Короткая книга о Константине Сомове | страница 30
Следует правильно оценить этот период портретирования близких знакомых («подругой дев» называл себя художник, вспоминая юность; «он вообще обладал склонностью дружить с дамами, а дамы… льнули к нему, охотно делая его своим конфидантом», — подтверждал Александр Бенуа) — в перспективе дальнейшего избавления от индивидуалистических жестов, от лирических интонаций, от акцентирования собственной драматургии в пользу «объективного» ремесла (в отечественной литературе о Сомове данная тенденция обычно именуется «нарастанием холода и застылости», тогда как на самом деле означает лишь сознательный уход автора «из текста»). Пока же он вполне «в тексте»; портреты «подруг» располагаются в границах формулирующегося по ходу дела его художественного пространства. В этом пространстве Елена Владимирская («премилая особа, удивительно добрая и простая») превращается не просто в «пикантную некрасавицу», но в версию ожившего портрета Левицкого, Анна Остроумова (по собственной оценке, деятельная, энергичная и «минутами большая хохотушка») обретает сходство с печальным Пьеро, а трагической Елизавете Мартыновой выпадает роль буквально означить «тоску по иному», обуревавшую художника, и более того — сделаться символом «выкричавшего душу» рубежного поколения. Автор и его модели как бы «живут об одном», и подразумеваемая душевная и духовная общность допускает концептуальное манипулирование формой и домысливание стилистического контекста.
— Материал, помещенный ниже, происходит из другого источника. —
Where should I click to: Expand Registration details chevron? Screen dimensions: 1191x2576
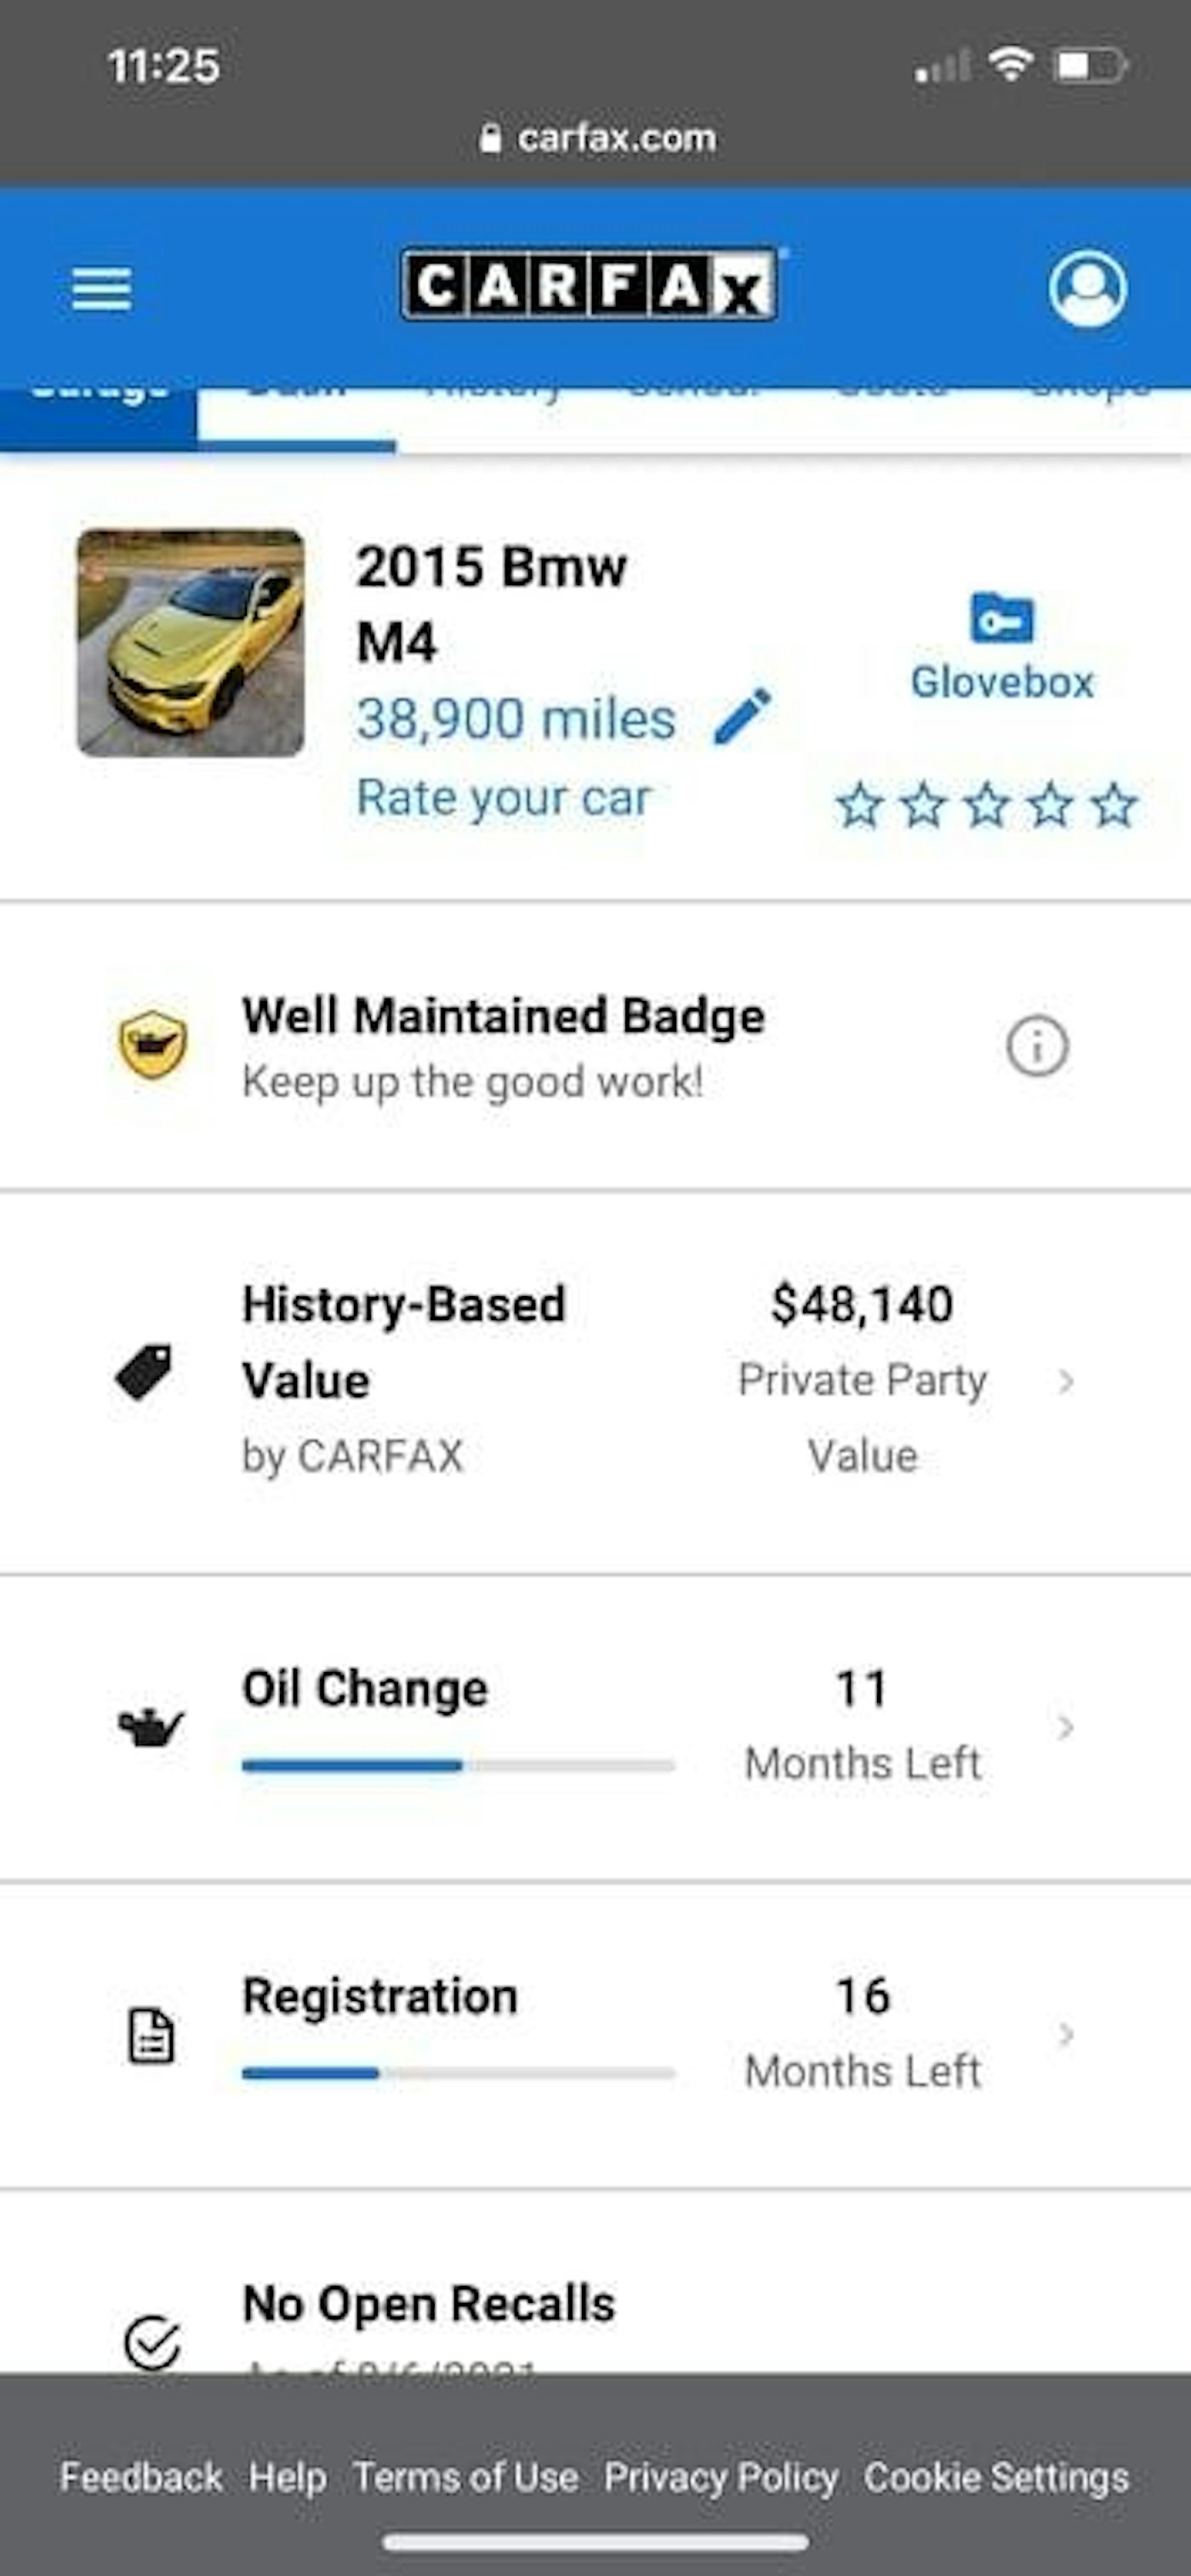click(x=1066, y=2034)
«Идеальным» сомовским героиням соответствует идеальность живописного строя: прозрачные лессировки, сплавленные мазки, гладкая, светящаяся изнутри поверхность. Так писали в XVIII — начале XIX века; в возрождении этой тщательной манеры, одновременно материальной и дематериализующей (в том смысле, что точное ощущение фактур связано с их одновременным одухотворением, с поэтическим мерцанием и свечением красочного пласта), как раз и содержался основной момент стилизации: сама живопись являла зримую отсылку в чаемое прошлое искусства, в тот образ «нездешнего», по которому томятся модели, обреченные жить в сегодняшнем прозаическом мире. (К слову, ретроспективная ориентированность еще в конце века побуждала Сомова помещать в тондо или в овал портреты своих домашних, написанные в объективной «репинской» манере, — также предпочтение круглых форматов подчеркивало интравертный характер образов.) Однако для неуверенного в себе художника — неуверенного как раз в собственном профессиональном мастерстве, живописном особенно — овладение классическими приемами таило опасность: опасность принять новообретенное умение за самодовлеющую ценность. Тем более что эмалевая «гладкопись», нивелируя моменты непосредственной рукотворной экспрессии, порождала психологический эффект защиты и в то же время ощущение эмоциональной преграды — как бы неким мороком, вне воли «наведенный» слой сам собой отторгал чужие импульсы и предохранял от произвола собственных реакций. Чем дальше, тем больше нуждался Сомов в подобного рода защите; и первые заказные опыты усугубили процесс.